DR (Riesz) achieves the lowest bias and highest coverage among all baselines.
Riesz loss substantially outperforms the conventional approach of separately estimating $\hat{\omega}$ and $\hat{\pi}$, particularly in high-dimensional text spaces.
Even moderate correlation between persona and human ratings ($\rho \approx 0.4$) yields improved estimation.

Highlights & Insights¶

Solid theoretical contributions: The doubly-robust estimator is extended to an M-estimation framework that simultaneously handles covariate shift and selection bias, supporting not only mean estimation but also richer statistics such as variance and quantiles.
Elegant application of Riesz loss: The need to separately estimate density ratios and propensity scores in high-dimensional spaces is avoided by directly learning the required re-weighting function.
Rigorous experimental design: The PSF framework systematically manipulates persona quality, covariate shift, and selection bias along three dimensions, and is open-sourced for community use.
Clear practical relevance: The paper addresses the real-world problem of insufficient representativeness of annotator populations in current AI safety evaluation.

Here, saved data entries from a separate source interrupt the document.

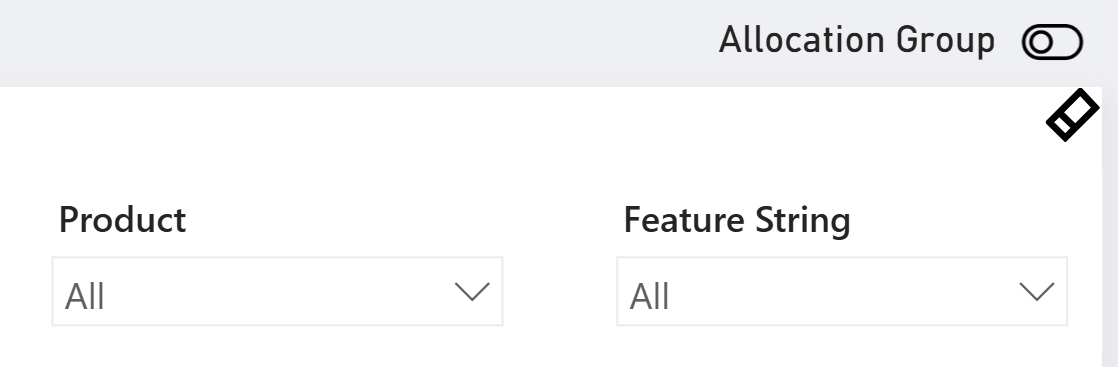
Task: Open the Product dropdown box
Action: click(x=277, y=291)
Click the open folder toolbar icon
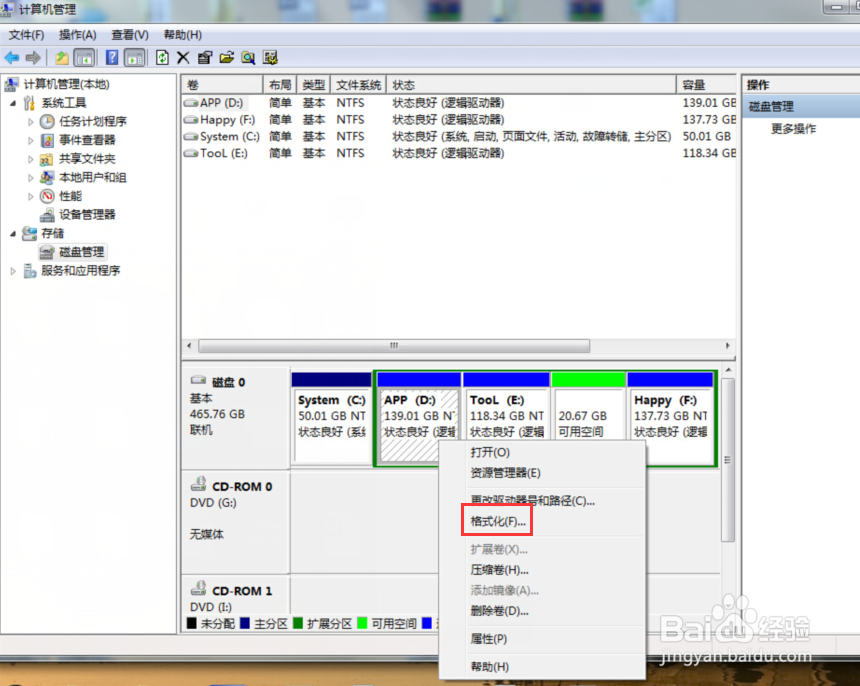This screenshot has height=686, width=860. click(x=225, y=57)

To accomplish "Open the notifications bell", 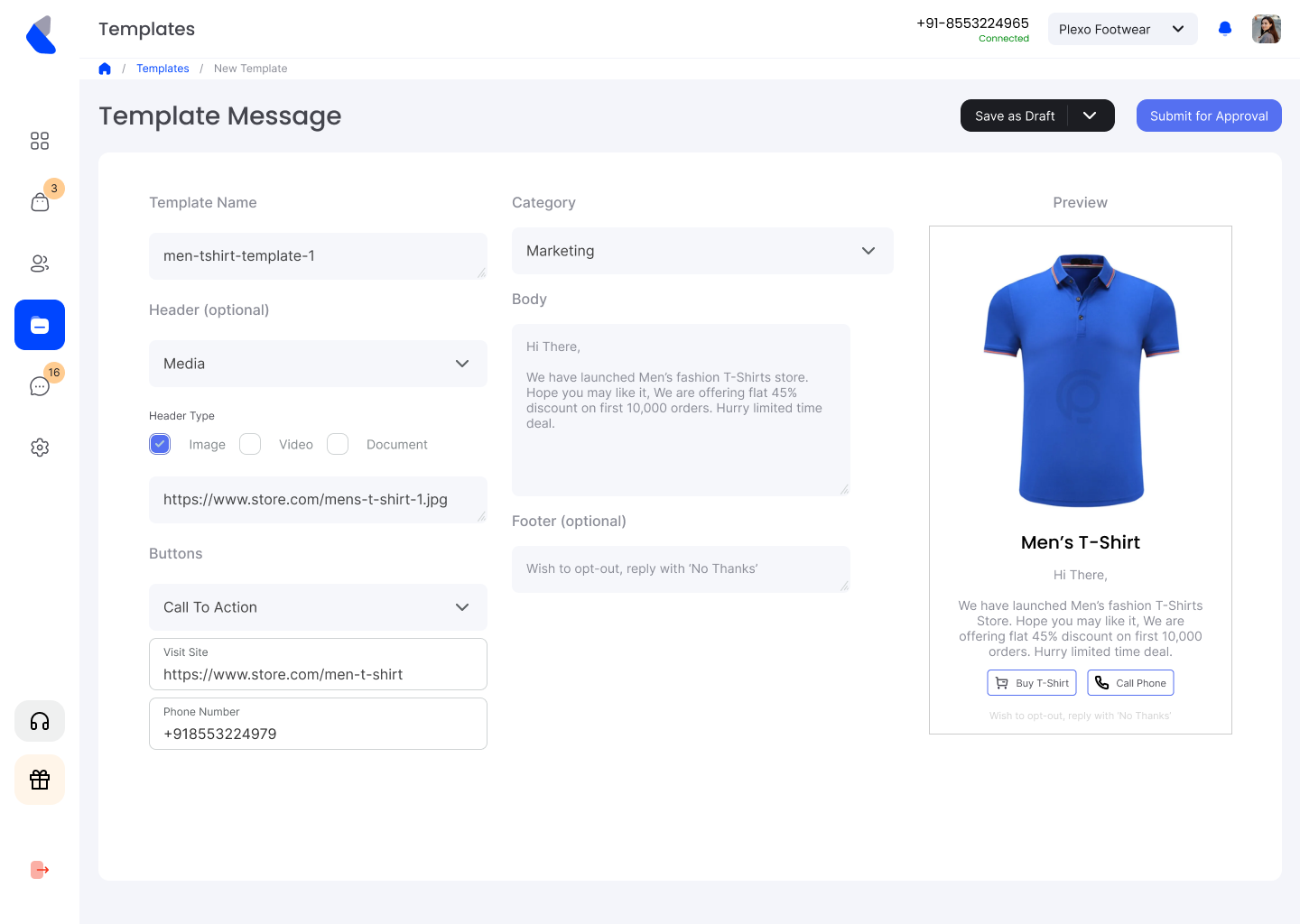I will [x=1225, y=29].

Limitations & Future Work¶

The framework relies on the no concept drift assumption ($P_s(Y|W) = P_t(Y|W)$), i.e., annotators with identical characteristics give the same rating distribution for identical content, which may not hold in practice.
Content embedding uses MiniLM-L6-v2 with UMAP reduction to 15 dimensions; the impact of information loss on estimation quality warrants further analysis.
Human annotation scales in the experiments are limited (DICES: only 300 dialogues × 25 ratings); performance at larger scales remains to be validated.
Persona rating generation still relies on manually designed prompts; sensitivity to prompt design choices is not fully explored.

Method	Handles Covariate Shift	Handles Selection Bias	Uses Persona Ratings	Coverage Guarantee
PPI++	✗	✗	✓	i.i.d. only
RePPI	✗	✗	✓	MCAR only
IPW	✓	✓	✗	High variance
DR (Riesz) (Ours)	✓	✓	✓	Doubly-robust

Compared to PPI++/RePPI, this work relaxes the MCAR assumption. Compared to conventional IPW, the Riesz loss substantially reduces variance in high-dimensional spaces. Compared to pure persona-based evaluation, the framework provides theoretically guaranteed bias correction.

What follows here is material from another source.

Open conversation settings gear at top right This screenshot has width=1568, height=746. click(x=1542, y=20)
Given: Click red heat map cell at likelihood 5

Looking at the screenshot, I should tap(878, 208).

The idea of directly learning density ratios via Riesz loss generalizes to other settings requiring importance weighting (e.g., domain adaptation, off-policy evaluation). The experimental design methodology of the PSF framework — systematically controlling bias magnitude — is worth emulating in other evaluation methodology research. For AI safety evaluation practice, this paper argues that relying solely on crowd-sourced annotators or solely on LLM-as-Judge is insufficient; a principled combination of the two is the way forward.

Rating¶

Novelty: ⭐⭐⭐⭐ — Integrates doubly-robust estimation with LLM persona ratings and formally characterizes evaluation sampling bias.
Experimental Thoroughness: ⭐⭐⭐⭐ — The PSF framework is elegantly designed, with synthetic and semi-synthetic experiments complementing each other, though the real human annotation scale is relatively small.
Writing Quality: ⭐⭐⭐⭐⭐ — Theoretical development is clear, problem motivation is well-articulated, and experimental visualizations are intuitive.
Value: ⭐⭐⭐⭐ — Provides a theoretically rigorous bias correction tool for GenAI evaluation with clear practical applicability.